Many thanks to Mr David Dunnico and his photograph for confirming my suspicions – whatever happened to the sign one wonders?

For after all pubs are by their nature Dionysian relating to the sensual, spontaneous, and emotional aspects of human nature rather than the more rational and ordered Apollonian – enough however of Teutonic dialectics.

The area having been cleared of it victorian terraces.

Then proceeds to reconstitute itself with a surprising space-age alacrity.

Apollo son of Leto and Zeus is born with a big block of flats for company.

A typically functionalist boozer with a two storey pitched roof home at its core with outrigger bars and commodious car park.

Thanks again to Alan Winfield for his neat appraisal:

An  estate pub that had a large block of flats next to it. The pub had two rooms, I had a drink in the bar which had a very rough edge to it. The Apollo was a Boddington’s tied house so I was pleased, there were two real ales on, I had a drink of Boddington’s Mild which was a nice drink, there was also Boddington’s Bitter on.

Sadly now closed down.

A familiar tale of demolition and rebuilding, empty plots of land, shifting demographics and economic downturns, state enforced austerity and stasis.

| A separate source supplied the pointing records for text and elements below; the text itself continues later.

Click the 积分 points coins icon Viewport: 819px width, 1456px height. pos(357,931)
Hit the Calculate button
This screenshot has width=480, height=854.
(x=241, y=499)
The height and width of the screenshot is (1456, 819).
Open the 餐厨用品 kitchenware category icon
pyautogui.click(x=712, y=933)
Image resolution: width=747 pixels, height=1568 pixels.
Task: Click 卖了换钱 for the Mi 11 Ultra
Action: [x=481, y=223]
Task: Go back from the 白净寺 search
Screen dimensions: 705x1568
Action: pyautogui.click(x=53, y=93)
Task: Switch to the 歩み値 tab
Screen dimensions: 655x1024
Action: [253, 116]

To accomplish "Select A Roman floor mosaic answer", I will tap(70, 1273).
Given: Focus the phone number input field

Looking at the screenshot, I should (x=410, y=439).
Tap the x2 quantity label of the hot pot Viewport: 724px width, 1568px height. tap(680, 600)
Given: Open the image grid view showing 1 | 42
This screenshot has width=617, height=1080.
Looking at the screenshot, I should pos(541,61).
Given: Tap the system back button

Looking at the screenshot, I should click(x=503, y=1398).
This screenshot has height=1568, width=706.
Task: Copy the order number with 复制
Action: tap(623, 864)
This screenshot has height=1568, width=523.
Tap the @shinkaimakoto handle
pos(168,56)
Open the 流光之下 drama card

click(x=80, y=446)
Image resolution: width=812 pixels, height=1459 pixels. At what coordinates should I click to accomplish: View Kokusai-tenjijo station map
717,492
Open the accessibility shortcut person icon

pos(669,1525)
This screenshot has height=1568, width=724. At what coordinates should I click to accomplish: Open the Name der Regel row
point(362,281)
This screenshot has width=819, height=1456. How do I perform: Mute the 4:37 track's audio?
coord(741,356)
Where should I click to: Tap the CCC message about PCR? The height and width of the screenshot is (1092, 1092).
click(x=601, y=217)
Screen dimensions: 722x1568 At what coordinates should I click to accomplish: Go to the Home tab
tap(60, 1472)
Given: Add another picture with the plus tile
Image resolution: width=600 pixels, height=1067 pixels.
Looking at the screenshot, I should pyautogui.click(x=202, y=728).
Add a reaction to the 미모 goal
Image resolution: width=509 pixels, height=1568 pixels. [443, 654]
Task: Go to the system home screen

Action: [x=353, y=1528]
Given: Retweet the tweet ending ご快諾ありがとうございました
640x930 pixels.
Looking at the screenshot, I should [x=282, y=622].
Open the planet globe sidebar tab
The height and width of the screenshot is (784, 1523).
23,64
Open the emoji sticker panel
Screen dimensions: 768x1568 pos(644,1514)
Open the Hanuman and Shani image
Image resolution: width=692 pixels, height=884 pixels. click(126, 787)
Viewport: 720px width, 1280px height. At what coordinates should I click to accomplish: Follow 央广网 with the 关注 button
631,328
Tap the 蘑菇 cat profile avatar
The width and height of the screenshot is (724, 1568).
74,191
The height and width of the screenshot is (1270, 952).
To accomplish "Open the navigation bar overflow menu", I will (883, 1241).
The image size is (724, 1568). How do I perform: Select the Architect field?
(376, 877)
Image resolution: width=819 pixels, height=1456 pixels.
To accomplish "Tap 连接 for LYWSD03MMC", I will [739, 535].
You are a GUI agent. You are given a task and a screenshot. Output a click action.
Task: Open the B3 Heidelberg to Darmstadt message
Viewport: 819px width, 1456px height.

Welcome to the low paid, low skilled world of the tinned up local.

The unnatural history which fails to learn from itself and endlessly repeats ad nauseam.

The land of buddleia, barbed wire, ragwort, willow herb and grass cracked tarmac.

The final indignity the theft of your apron of paving stones.

A suspected thief was spotted ripping up nearly 200 flagstones and loading them into a shopping trolley.

He took his time tearing up the paving stones from the front of a derelict pub in Miles Platting.

A Police Community Support Officer spotted the suspected thief pushing a trolley loaded with flagstones away from The Apollo pub on Varley Street.

One local resident said: They’ll take anything round here if it’s not nailed down.

Cleaner Claire Bevan, 38, a mother-of-two, said: I’ve heard about a lot of things but never that.

Desperate times call for desperate measures, I suppose.